§ Source extract
Re: [DISCUSS] Best way to re-encrypt existing data (TDE cache key rotation).

2020-07-24 Thread Nikolay Izhikov
Hello, Maksim.

Thanks for the summary.
From my point of view, we should focus on Phase3 implementation and then do the 
refactoring for some specific SPI implementation.

> 8. Question - why we add a lot of system properties?

Can you, please, list system properties that should be moved to the 
configuration?

> 10. Question - CRC is read in two places encryptionFileIO and filePageStore - 
> what should we do with this?

filePageStore checks CRC of the encrypted page. This required to confirm the 
page not corrupted on the disk.
encryptionFileIO checks CRC of the decrypted page(CRC itself stored in the 
encrypted data). 
This required to be sure the decrypted page contains correct data and not 
replaced with some malicious content.

Here is the list of items that are not related to Phase3 implementation.
Please, tell me what do you think:

>   2. We should try to run the existing test suites in encryption mode.

We did it during TDE.Phase1 testing.

>  3. SPI requires an additional method such as getKeyDigest
>  4. Recommendation - the encryption processor should be divided into external 
> subclasses
 
> 5. Recommendation - we should not use tuples and triples, because this is a 
> marker of a design problem.
> 6. Strict recommendation - please don't put context everywhere

Actually, this is a question of taste and obviously not related to the current 
discussion.

§ Set of tasks
**a.** In the thread on TDE key rotation, rewrite the paragraph that begins "filePageStore checks CRC of the encrypted page" as a short bulleted list that keeps its main facts.
**b.** Carry on the thread about re-encrypting existing data with TDE key rotation, starting right after its final sentence.

§ Data lines

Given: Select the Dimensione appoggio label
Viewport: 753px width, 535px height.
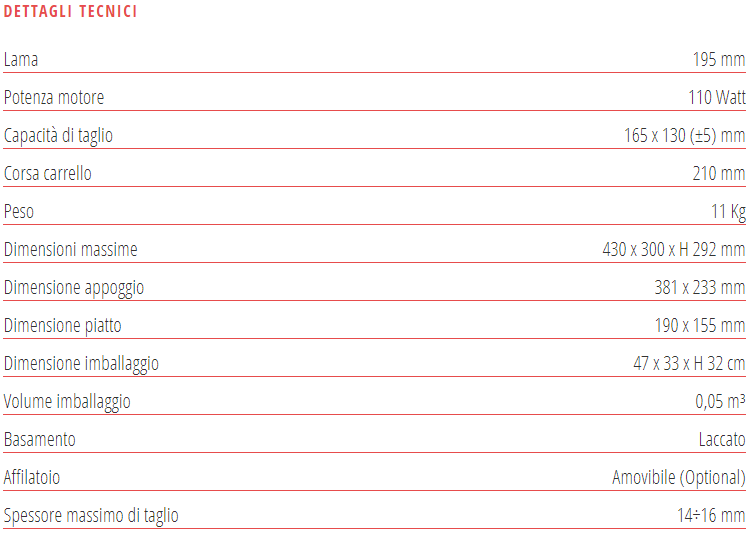Looking at the screenshot, I should (74, 287).
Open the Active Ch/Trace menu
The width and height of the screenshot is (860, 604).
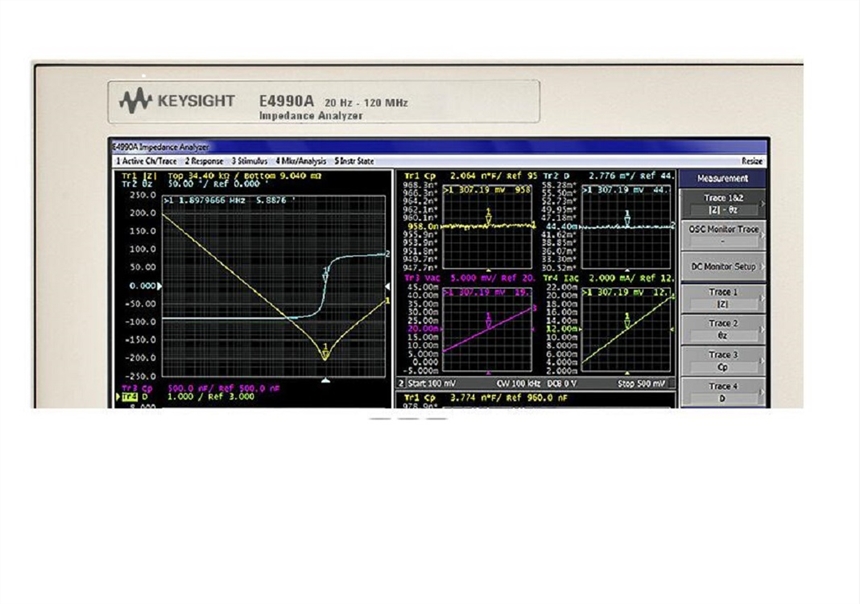(146, 161)
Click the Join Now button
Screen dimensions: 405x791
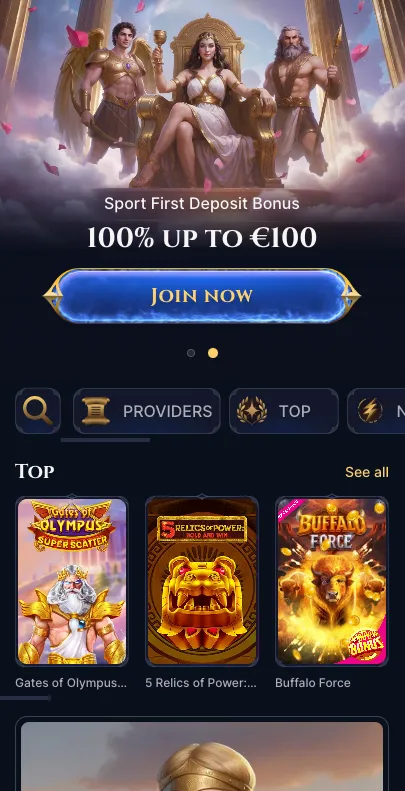tap(202, 296)
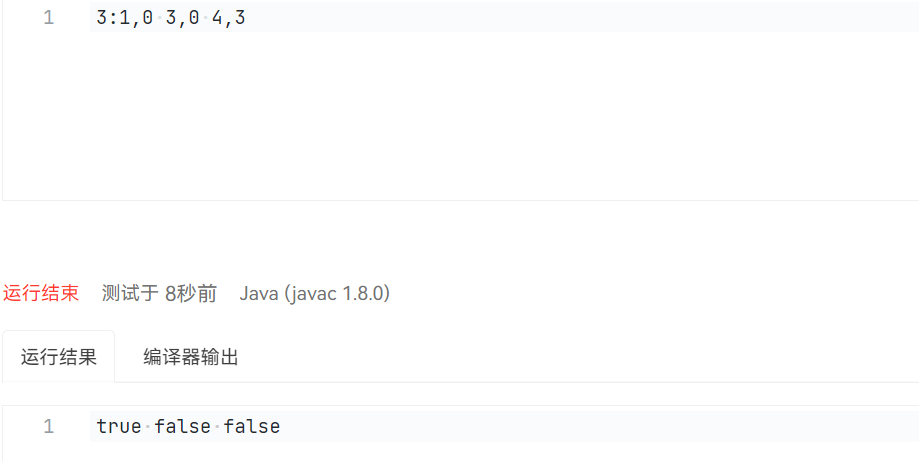The height and width of the screenshot is (461, 919).
Task: Click the "4,3" token ending the input
Action: [x=229, y=18]
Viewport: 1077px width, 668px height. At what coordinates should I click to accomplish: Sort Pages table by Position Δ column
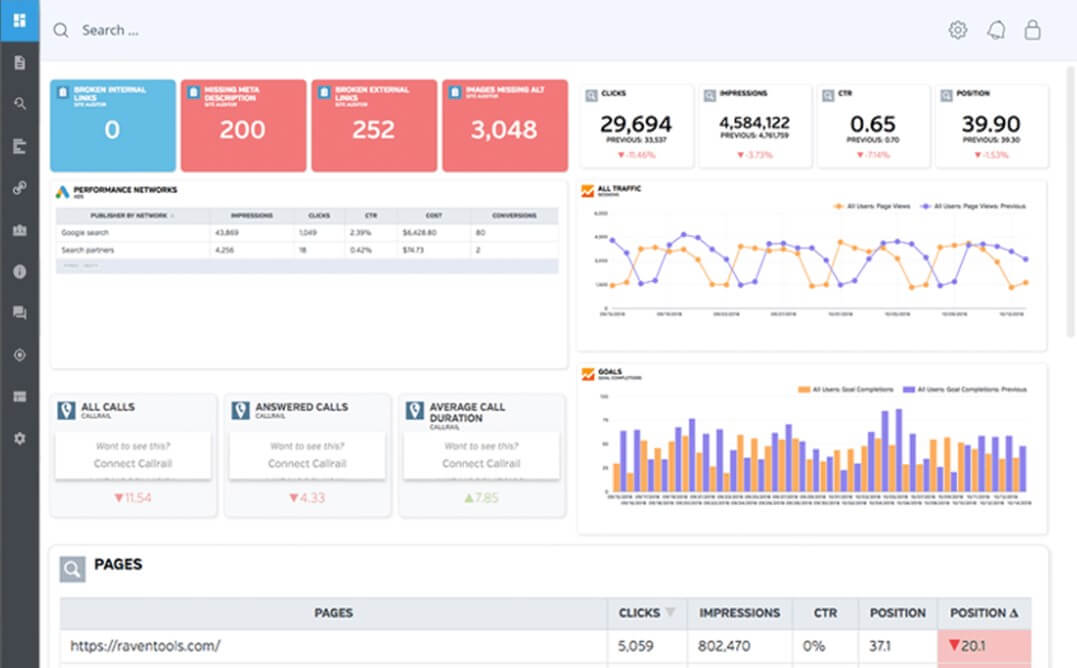click(x=983, y=613)
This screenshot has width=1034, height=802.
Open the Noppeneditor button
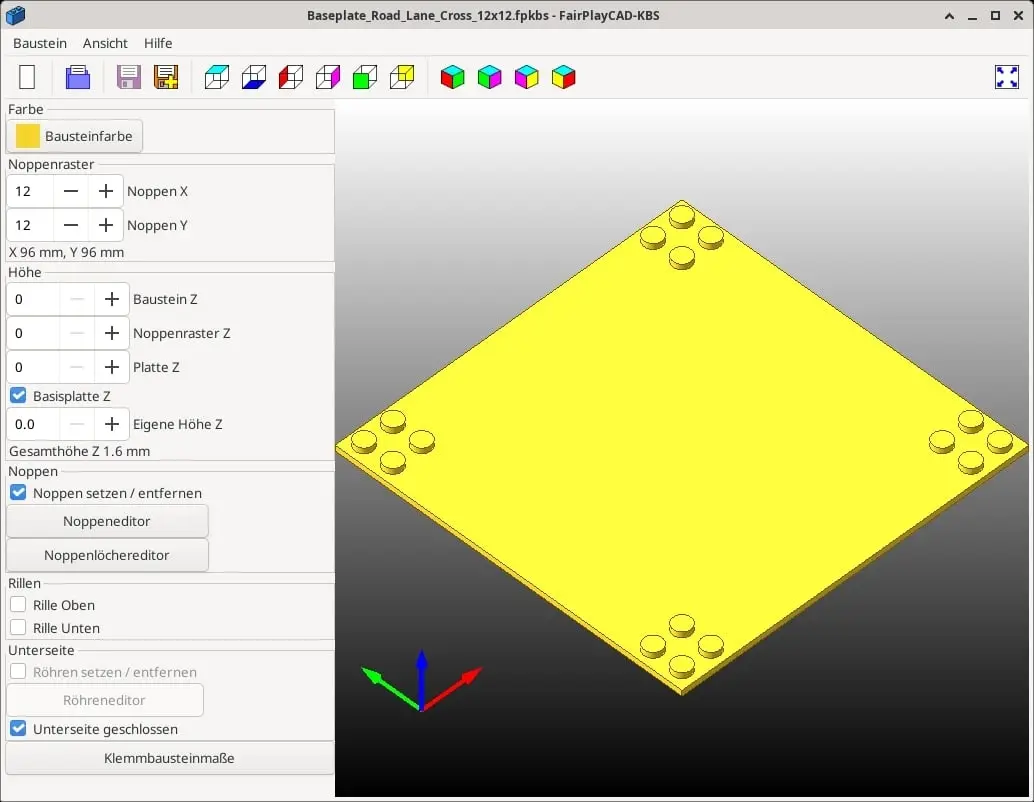coord(107,521)
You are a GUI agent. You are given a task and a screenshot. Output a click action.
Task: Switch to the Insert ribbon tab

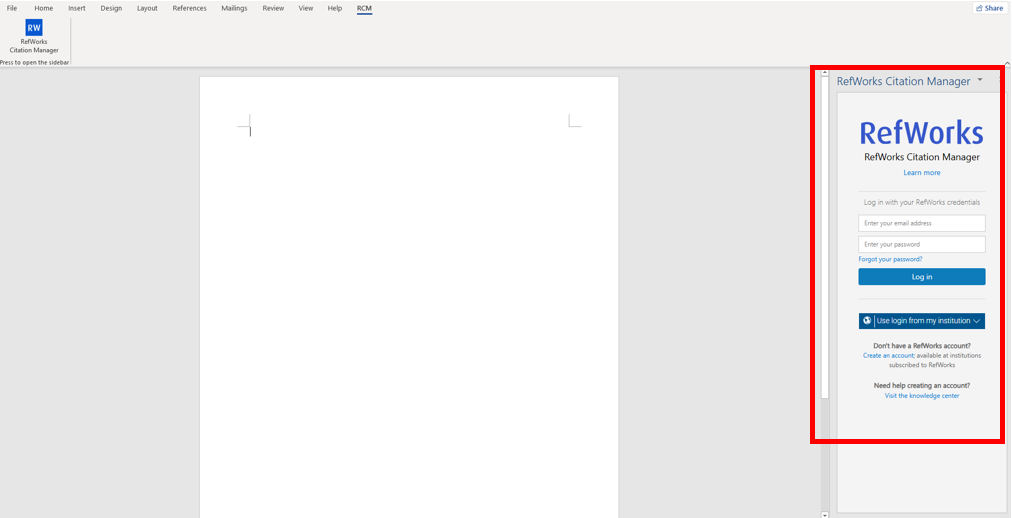(77, 8)
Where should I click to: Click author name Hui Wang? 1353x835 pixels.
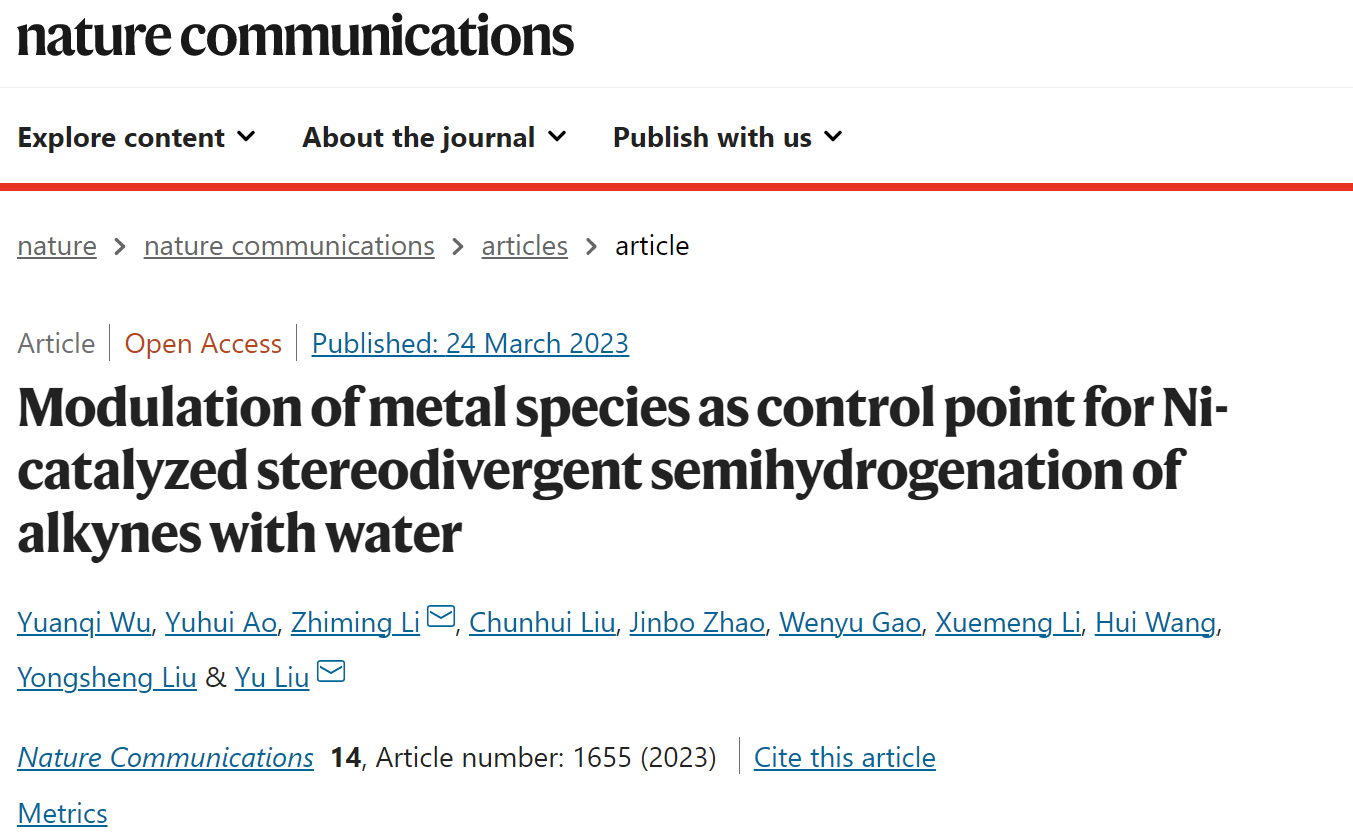pyautogui.click(x=1156, y=622)
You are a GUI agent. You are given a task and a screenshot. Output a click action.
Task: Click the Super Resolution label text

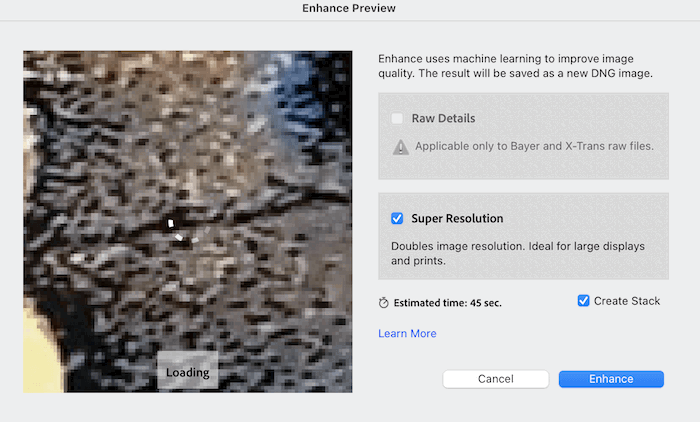tap(457, 218)

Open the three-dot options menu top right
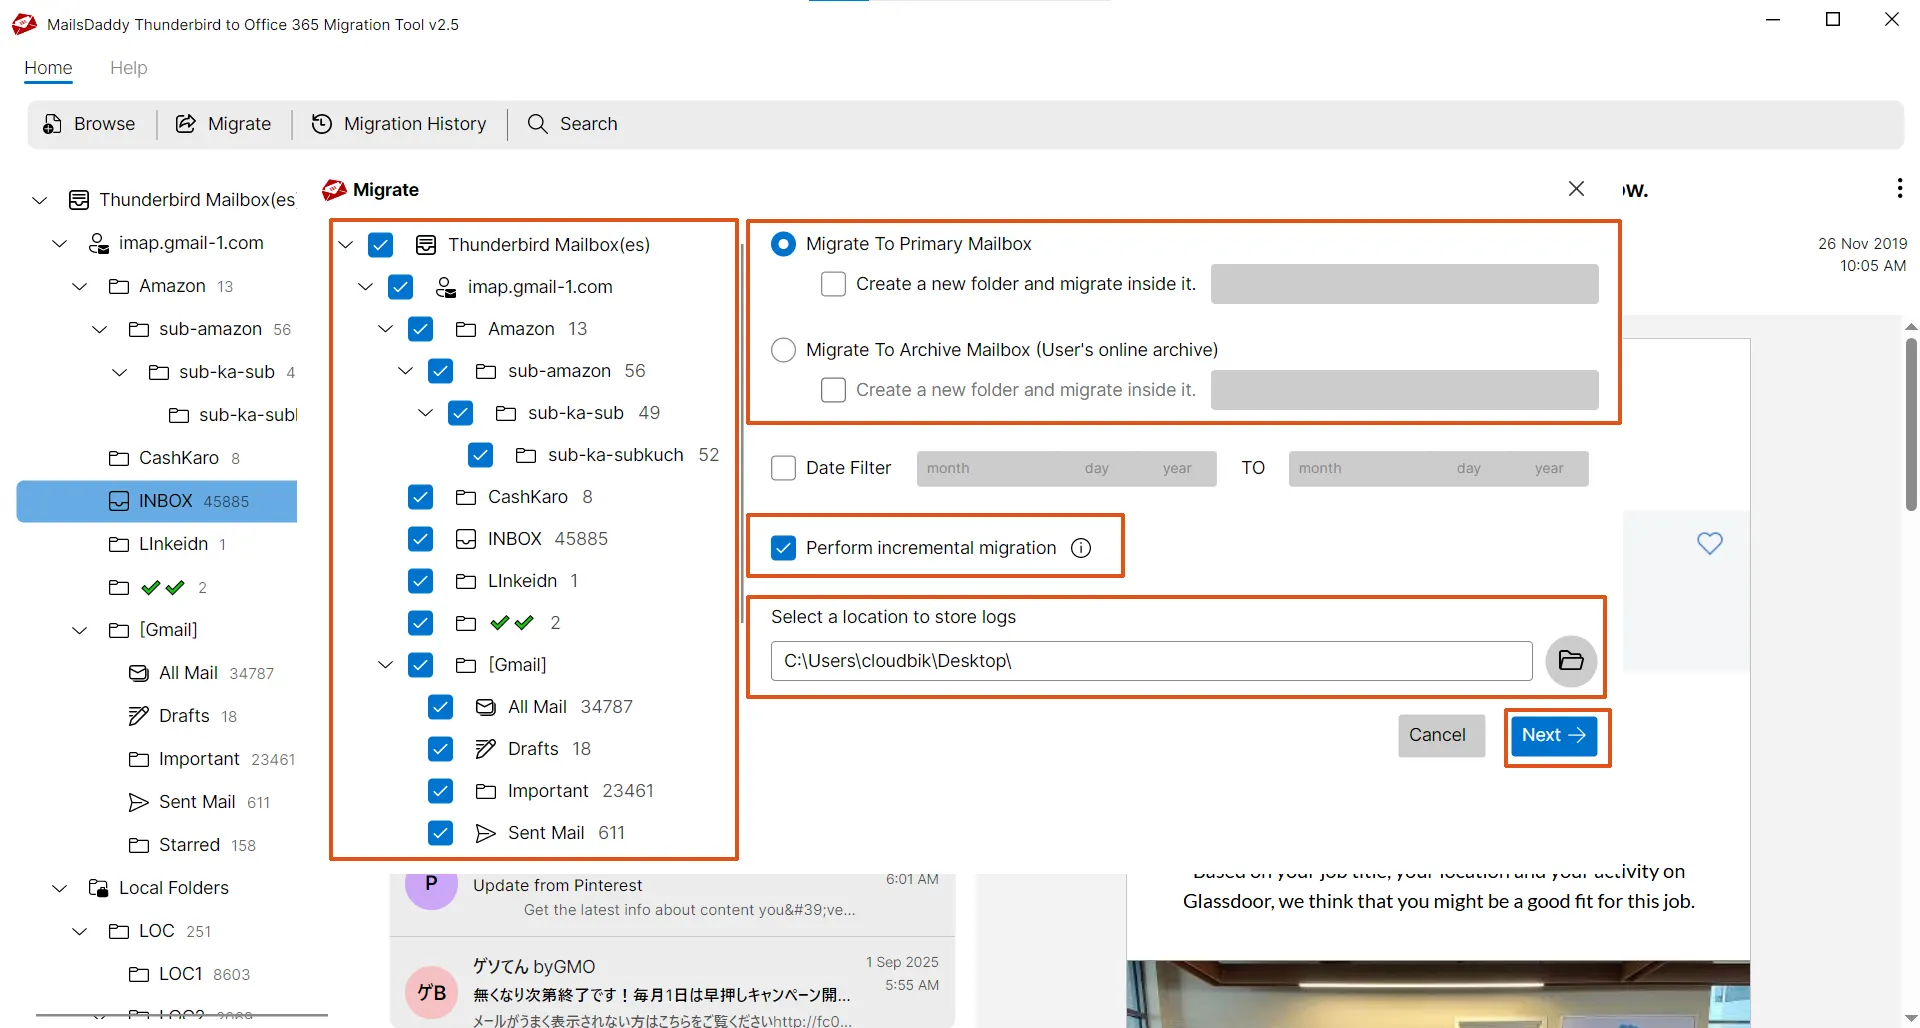1899,189
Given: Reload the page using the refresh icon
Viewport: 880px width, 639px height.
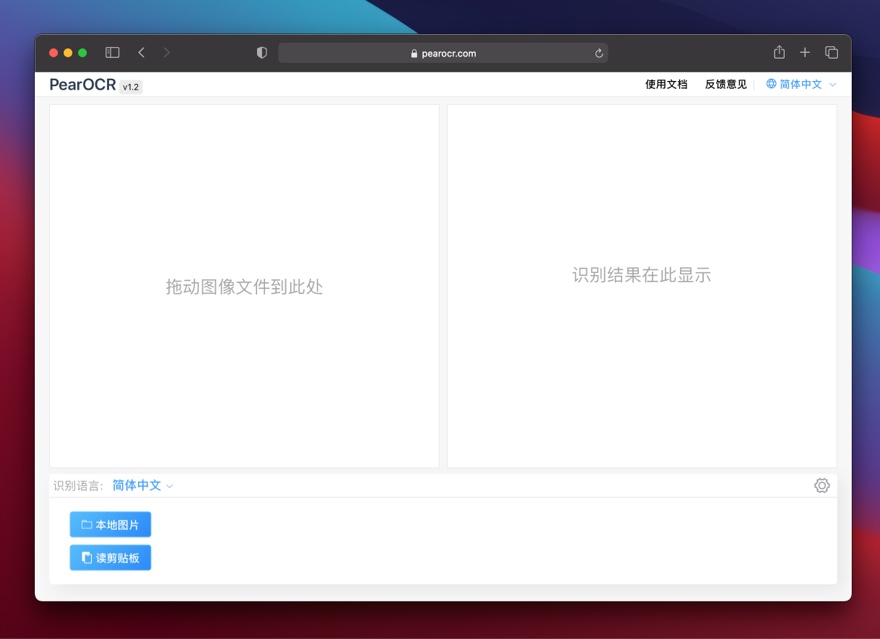Looking at the screenshot, I should coord(598,52).
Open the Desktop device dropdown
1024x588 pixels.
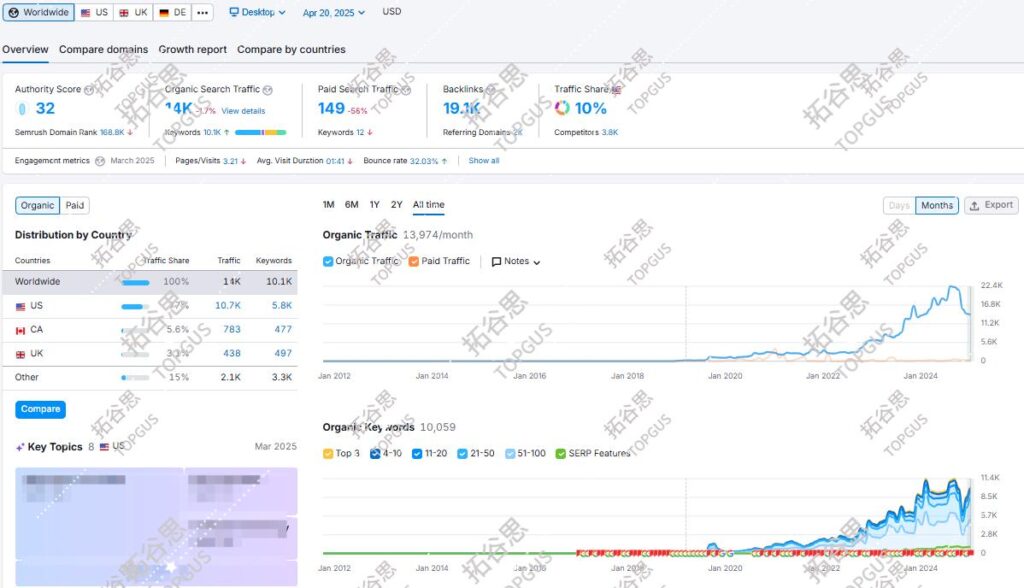pos(257,13)

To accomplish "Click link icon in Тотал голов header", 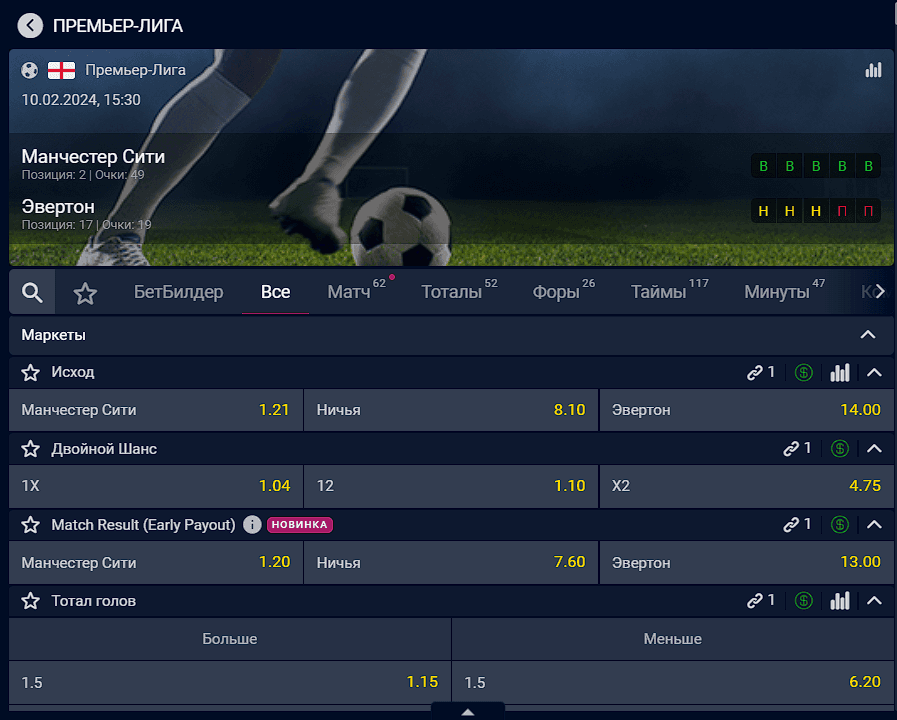I will coord(755,600).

§ Answers to each task
**a.**
- filePageStore checks the CRC of the encrypted page to confirm that the page is not corrupted on disk.
- encryptionFileIO checks the CRC of the decrypted page. That CRC is stored inside the encrypted data.
- The second check confirms that the decrypted page holds correct data and has not been replaced with malicious content.

**b.**
> 24 июля 2020 г., в 14:27, Maksim Stepachev  
> написал(а):
> 
> Hello everyone, yesterday we discussed the implementation of TDE over a
> conference call. I added a summary of this call here:
> 
>   1. The wiki documentation should be expanded. It should describe the
>   steps - how it works under the hood. What are the domain objects in the
>   implementation?
>   2. We should try to run the existing test suites in encryption mode.
>   Encryption should not affect any PDS or other tests.
>   3. SPI requires an additional method such as getKeyDigest, because the
>   current implementation of GridEncryptionManager#masterKeyDigest() looks
>   strange. We reset the master key to calculate the digest. This will not
>   work well if we want to use VOLT as a key provider implementation.
>   4. Recommendation - the encryption processor should be divided into
>   external subclasses, and we should use the OOP decomposition pattern for
>   it. Right now, this class has more than 2000 lines and does not support
>   SOLID. This is similar to inline unrelated logic with a single class.
>   5. Recommendation - we should not use tuples and triples, because this
>   is a marker of a design problem.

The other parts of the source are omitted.